3. In a recent study, aspartame itself has been shown to be an intercalator of DNA (1), which means it jams itself snugly into the gaps in the DNA double helix. This causes problems when the DNA has to be 'unzipped' for copying when the cell replicates. We understand enough about DNA replication and its connections with cancer to know for certain that this is in theory bad news – but scientists don’t know how this particular intercalation might affect us at the moment.

The points above are facts, however the arguments for aspartame being safe say that the amount of these substances which actually reach a site in the body where they can do any harm is very, very small. In any case it is also true that we eat and drink foods containing far higher concentrations of these substances on a daily basis. For example an average glass of milk provides 6 times more phenylalanine and 13 times more aspartic acid than the equivalent amount of aspartame sweetend beverage (2).

In public, the debate about aspartame still rumbles softly. Indeed, ‘safer’ alternatives such as sucralase (marketed as splenda) have been developed to combat these public fears, whether they are realistic or not.

In fact, all the scientific evidence is against any issues with the safety of aspartame. Repeated toxicological studies on various animals and human subpopulations (infants, the elderly and diabetics for example) have failed to find any ill effects caused by the sweetener (2). Millions of people consume products with aspartame in everyday and it does not appear to do them any harm at all.

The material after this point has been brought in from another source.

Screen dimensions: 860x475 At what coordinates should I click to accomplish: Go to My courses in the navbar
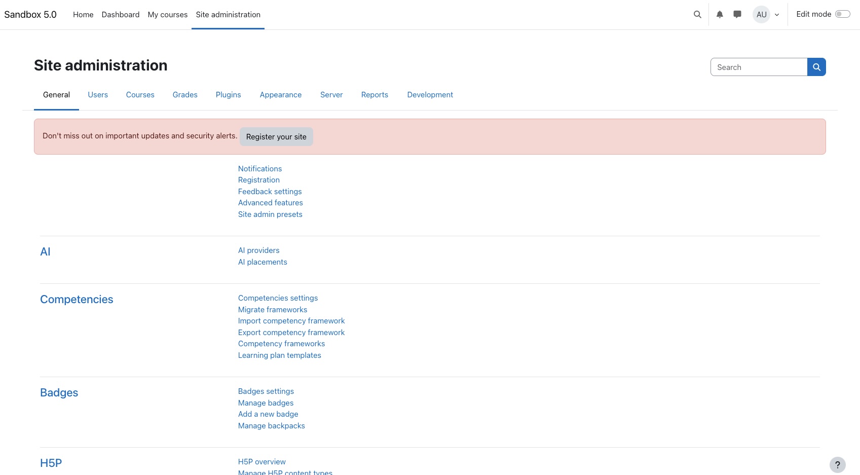tap(167, 14)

To finish with, and in the interest of preserving my engagement, I'd just like to add here that I may have embelished some of incidents in which I cite Audrey's involvement for comic effect. In fact she is a lovely woman and I can only remember her knocking a drink from my hand once, and this was in an aspartame-unrelated situation. Honest.


References

(1) G. A. Karikas et al., Clin. Biochem., 1998, 31, 405 – 407.
(2) H. H. Butchko et al., Regulatory Toxicology and Pharmacology, 2002, 35, 1 - 92.